Non fosse abbastanza, il leader di Insieme per il Futuro ha voluto spingersi oltre. A margine del vertice Nato di Madrid di fine giugno, Di Maio ha infatti incontrato [5] Emmanuel Macron, una delle personalità politiche europee tradizionalmente più invise all’universo pentastellato (basti ricordare il viaggio di cui si rese protagonista lo stesso Di Maio nel 2019, quando da vicepremier incontrò a Montargis i gilet gialli in ottica anti-macroniana). Dal Presidente francese, Di Maio ha ottenuto il via libera per fare confluire il suo gruppo politico, attualmente rappresentato nel Parlamento europeo da due deputate, nel partito centrista europeo Renew, fondato dallo stesso Macron. Nello stesso gruppo sono presenti anche i due “centristi” per eccellenza della politica italiana: Matteo Renzi e Carlo Calenda.

In una manciata di giorni, le manovre politiche di Di Maio hanno puntato tutte nella medesima direzione: rinfoltire di truppe l’Esecutivo per metterlo al sicuro dai “moti”, a dir la verità ancora timidi e disordinati, del Movimento 5 Stelle, costituendo di fatto la stampella privilegiata di Mario Draghi, e accreditarsi come nuovo punto di riferimento dell’area centrista.

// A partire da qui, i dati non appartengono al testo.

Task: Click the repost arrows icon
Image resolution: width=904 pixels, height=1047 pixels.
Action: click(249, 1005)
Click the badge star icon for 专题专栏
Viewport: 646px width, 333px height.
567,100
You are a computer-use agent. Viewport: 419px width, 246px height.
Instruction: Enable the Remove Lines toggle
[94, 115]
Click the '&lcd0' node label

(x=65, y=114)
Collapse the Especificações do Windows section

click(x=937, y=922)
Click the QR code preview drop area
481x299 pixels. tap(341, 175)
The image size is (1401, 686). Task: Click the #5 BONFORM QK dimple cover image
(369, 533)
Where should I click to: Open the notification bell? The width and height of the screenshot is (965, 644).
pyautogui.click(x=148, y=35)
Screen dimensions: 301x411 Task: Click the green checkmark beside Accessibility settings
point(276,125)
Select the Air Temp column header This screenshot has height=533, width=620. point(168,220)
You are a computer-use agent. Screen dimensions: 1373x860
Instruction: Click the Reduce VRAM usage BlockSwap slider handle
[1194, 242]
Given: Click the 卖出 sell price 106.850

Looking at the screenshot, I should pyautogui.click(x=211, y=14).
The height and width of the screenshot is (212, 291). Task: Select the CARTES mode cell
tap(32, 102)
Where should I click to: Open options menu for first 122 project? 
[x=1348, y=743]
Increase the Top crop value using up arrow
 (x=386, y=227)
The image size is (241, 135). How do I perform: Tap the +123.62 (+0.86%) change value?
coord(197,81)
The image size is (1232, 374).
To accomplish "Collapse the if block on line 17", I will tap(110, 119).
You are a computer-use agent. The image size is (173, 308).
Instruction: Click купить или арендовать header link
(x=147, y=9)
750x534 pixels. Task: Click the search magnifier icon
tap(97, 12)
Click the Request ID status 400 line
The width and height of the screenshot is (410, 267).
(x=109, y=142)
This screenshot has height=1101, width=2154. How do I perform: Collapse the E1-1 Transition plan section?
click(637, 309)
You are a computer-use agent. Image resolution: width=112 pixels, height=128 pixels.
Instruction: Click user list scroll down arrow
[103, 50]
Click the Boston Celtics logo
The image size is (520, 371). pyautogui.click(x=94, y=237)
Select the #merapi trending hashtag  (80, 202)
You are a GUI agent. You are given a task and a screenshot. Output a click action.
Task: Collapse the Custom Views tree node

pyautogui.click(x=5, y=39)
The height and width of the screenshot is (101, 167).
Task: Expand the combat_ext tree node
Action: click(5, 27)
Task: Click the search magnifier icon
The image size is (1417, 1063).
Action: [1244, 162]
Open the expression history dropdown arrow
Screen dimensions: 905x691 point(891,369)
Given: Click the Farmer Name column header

Eppure, come ampiamente prevedibile, i sondaggi non sorridono ai “dimaiani”. Secondo Ipsos, in questo momento “Insieme per il Futuro” sarebbe fermo al 2,3%. Il risultato non sorprende: l’ex capo politico dei 5 Stelle, che ha scelto di legare a doppio filo la sua esperienza professionale a quel sistema di potere che prima lo umiliava, affibbiandogli un giorno sì e l’altro pure l’etichetta di “bibitaro” e che ora, nel momento del bisogno, lo accoglie a braccia aperte [6], per lo zoccolo duro dei 5 Stelle sarà per sempre “il traditore”, mentre l’elettorato moderato (a dir la verità, in Italia e in Europa sempre più esiguo, come dimostrano i risultati delle ultime votazioni) ha al momento ben altri punti di riferimento. Sarà per questo che Di Maio, la cui comunicazione social ormai iper-istituzionale contempla decine di fotografie che lo ritraggono, tra sorrisi e strette di mano, accanto a presidenti ed omologhi europei e mondiali, non ha ancora trovato il tempo di pubblicare un post di presentazione del suo nuovo progetto politico? Forse, il timore (o, per meglio dire, la certezza matematica) di essere subissati da commenti poco simpatici, alle volte porta a tenere il freno a mano tirato anche ai politici “di professione”.